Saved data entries
################
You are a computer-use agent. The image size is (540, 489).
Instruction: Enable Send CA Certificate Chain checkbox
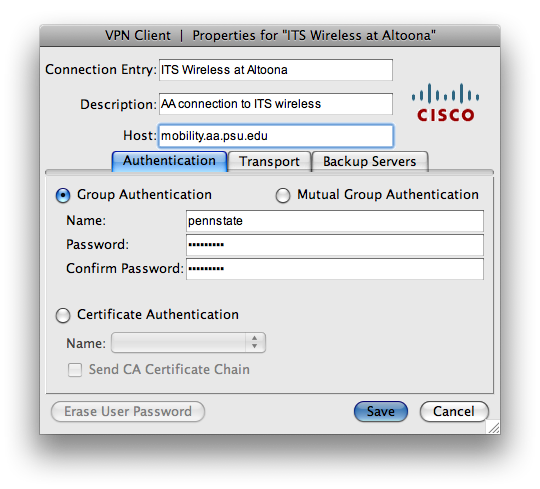[x=75, y=370]
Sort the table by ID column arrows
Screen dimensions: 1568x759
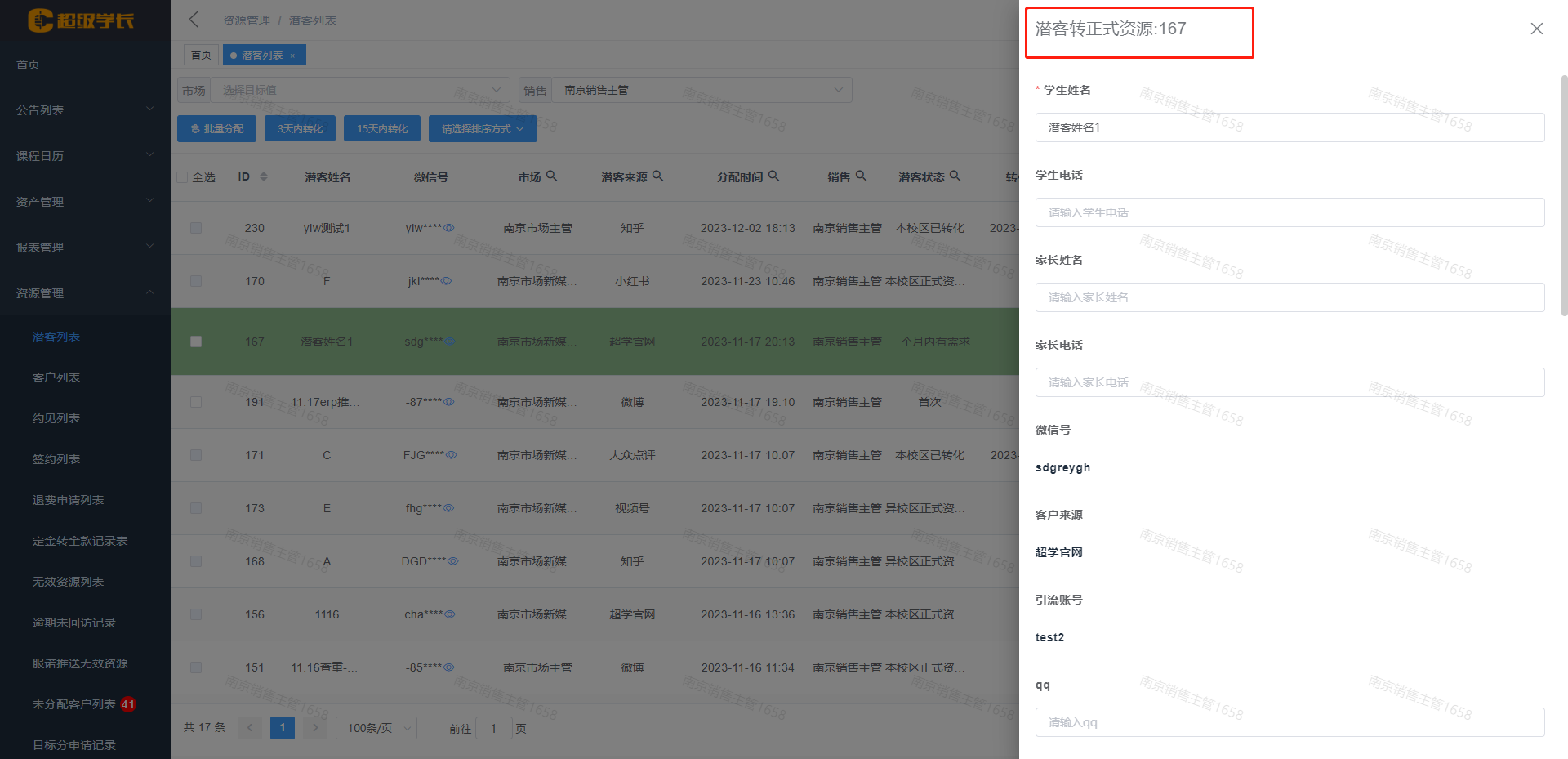click(263, 176)
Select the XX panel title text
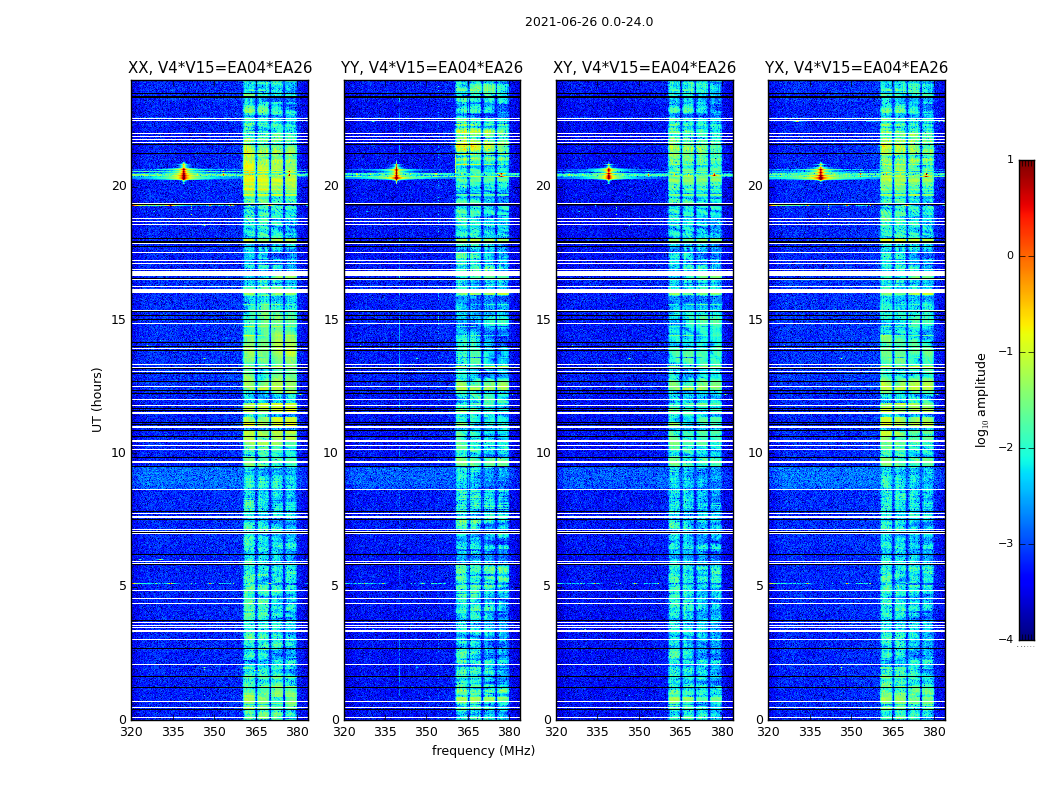Viewport: 1050px width, 800px height. pos(220,68)
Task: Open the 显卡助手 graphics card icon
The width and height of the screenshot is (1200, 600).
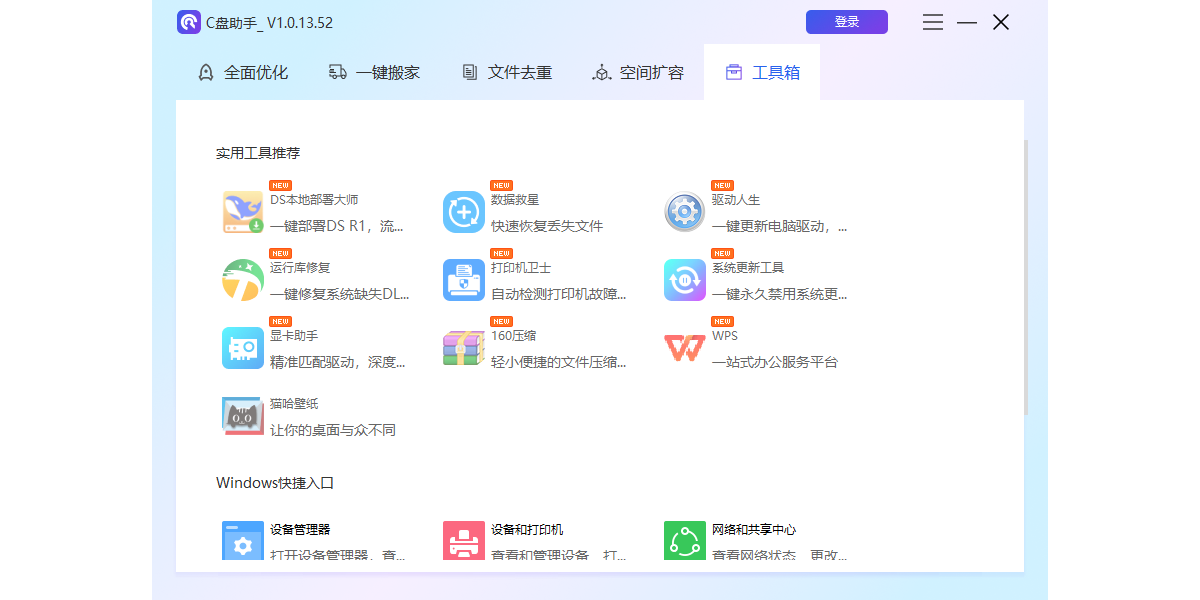Action: (x=242, y=348)
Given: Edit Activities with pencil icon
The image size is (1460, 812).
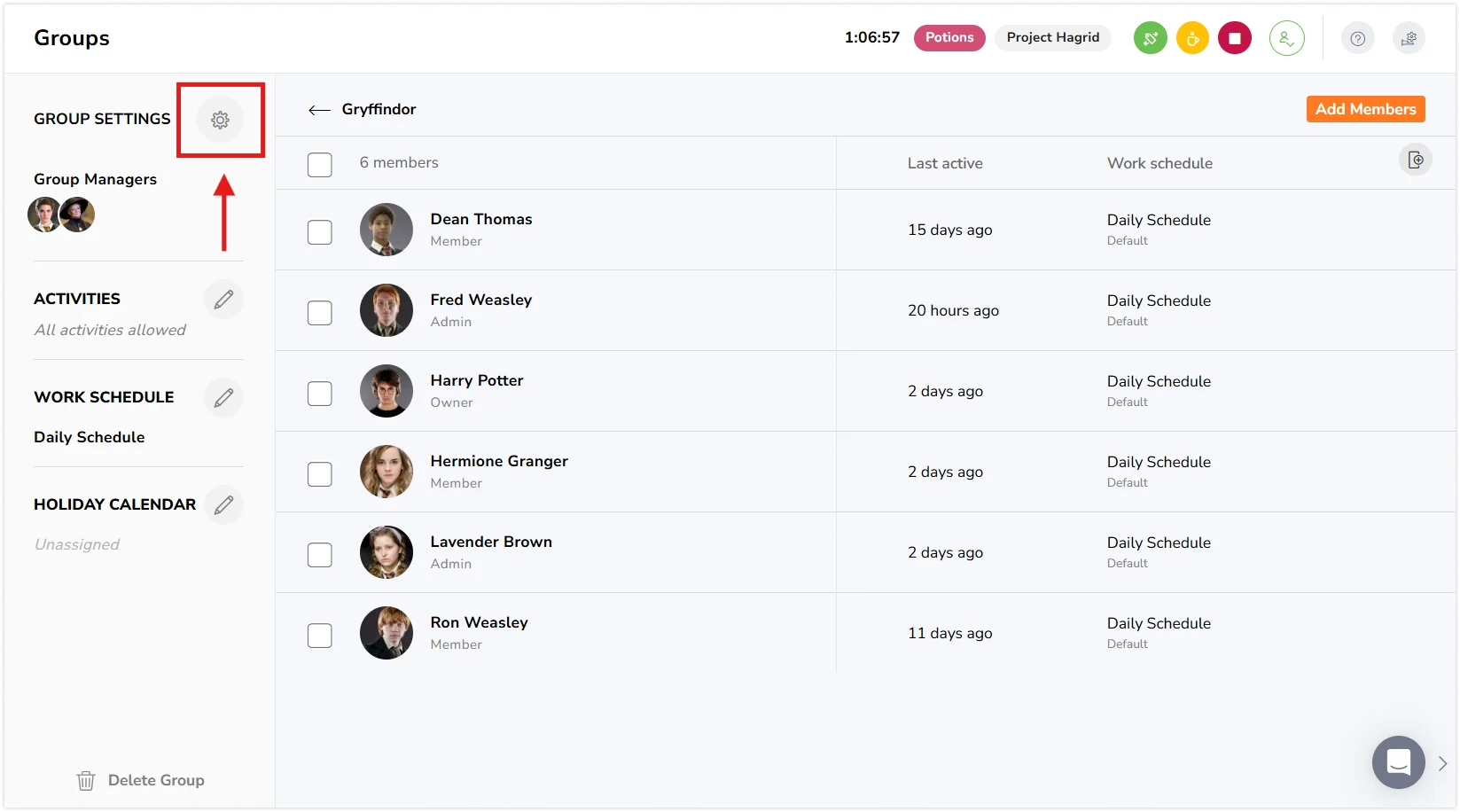Looking at the screenshot, I should click(223, 300).
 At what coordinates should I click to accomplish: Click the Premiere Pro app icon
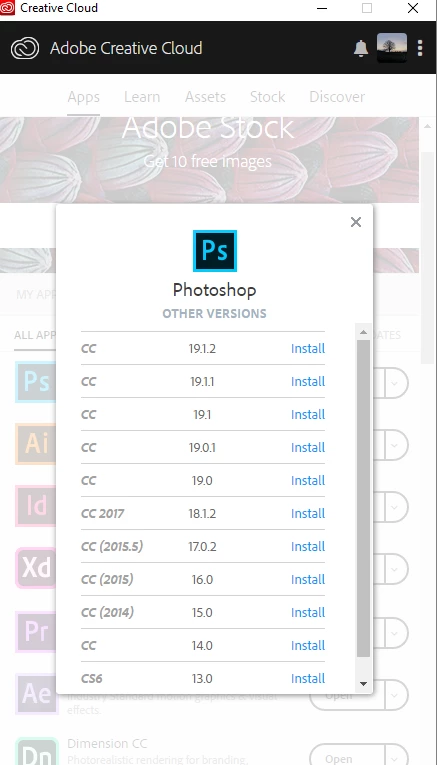(36, 631)
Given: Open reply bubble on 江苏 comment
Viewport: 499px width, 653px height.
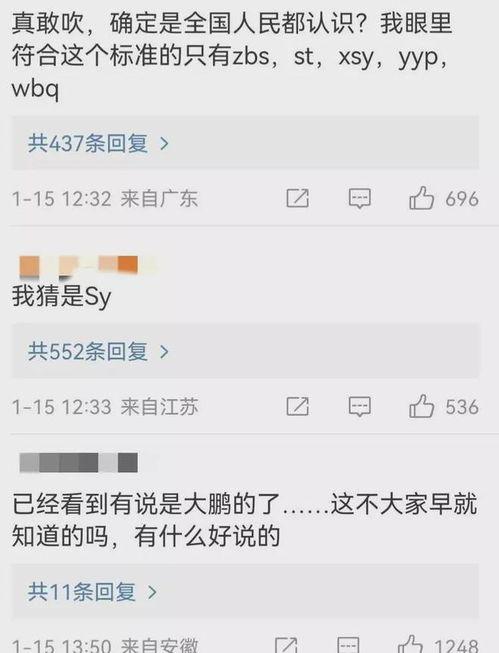Looking at the screenshot, I should (360, 406).
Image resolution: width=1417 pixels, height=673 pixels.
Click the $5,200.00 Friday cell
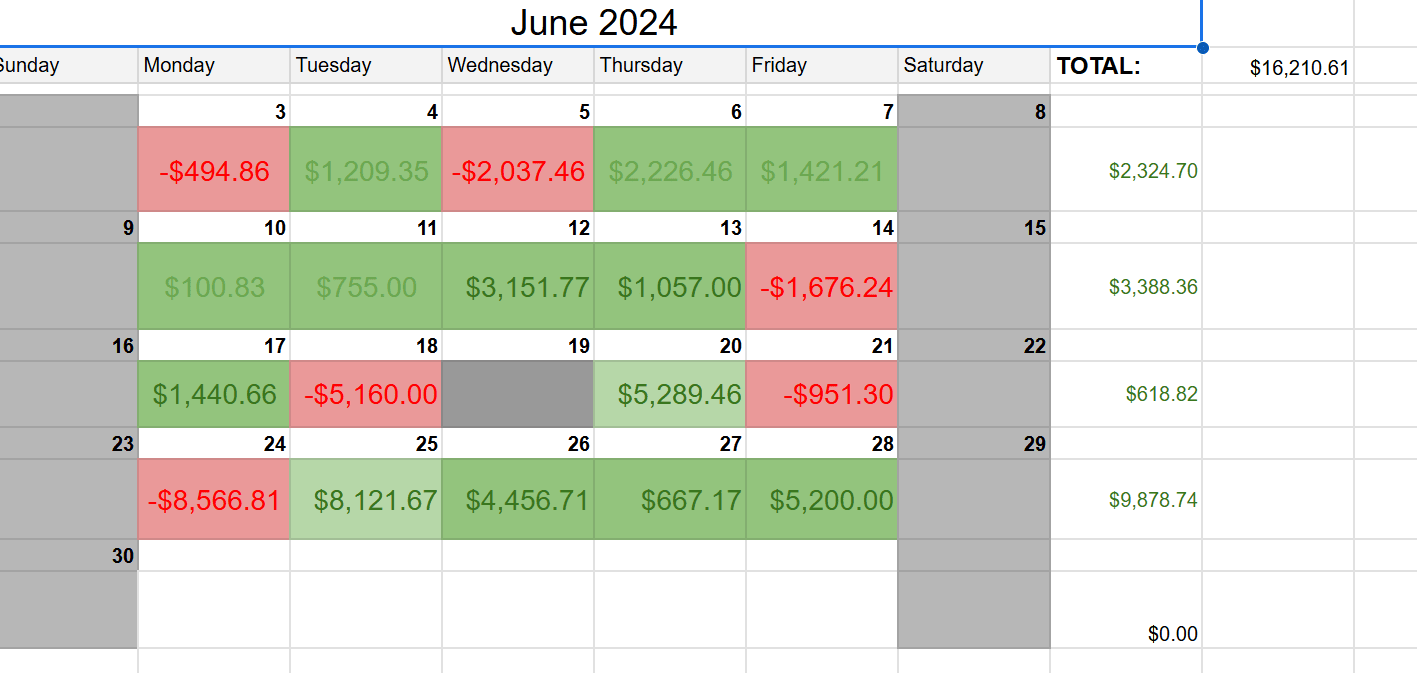[x=822, y=500]
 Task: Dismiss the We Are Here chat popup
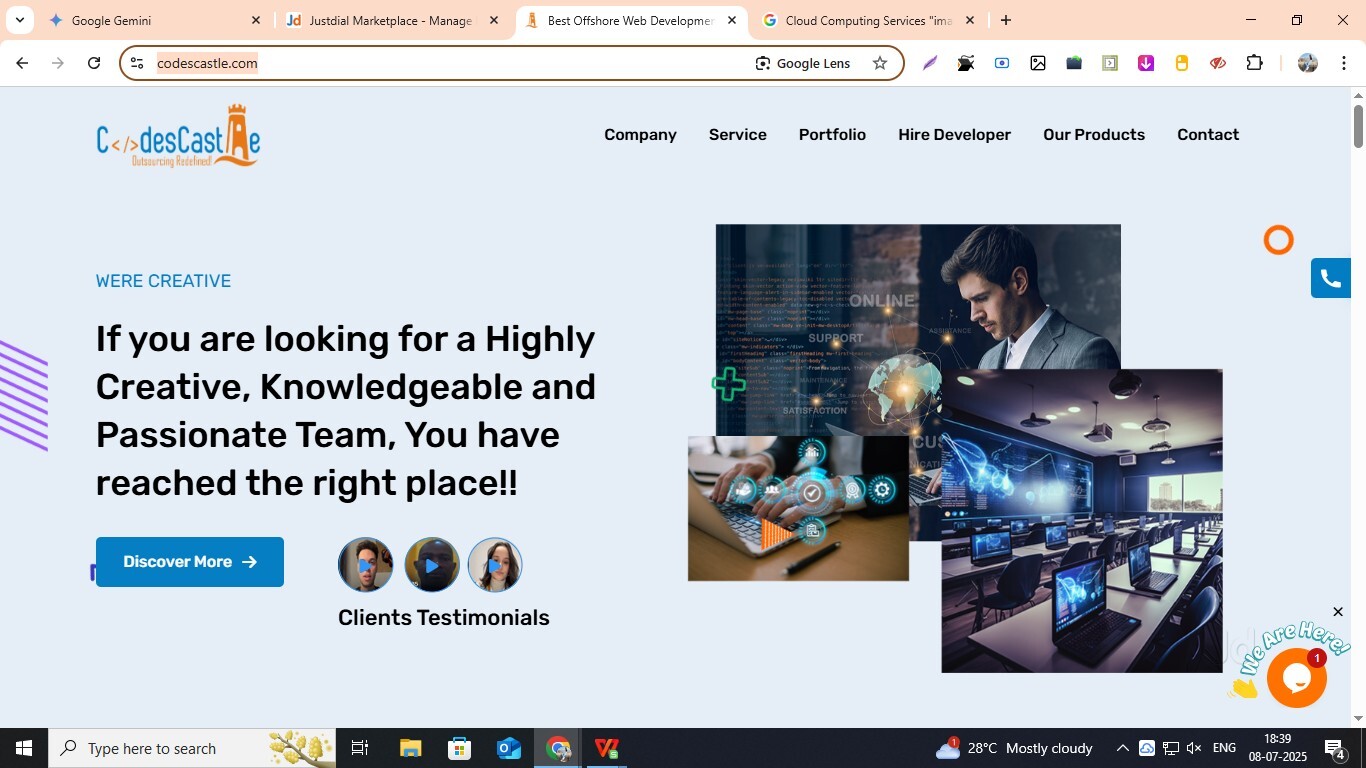click(1338, 612)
################
• YOUR ASSIGNMENT:
Across the entries above, find each line with the word "Open" and please copy it out.

• TASK ANSWER:
Task: Open the 显卡助手 graphics card icon
Given: Open reply bubble on 江苏 comment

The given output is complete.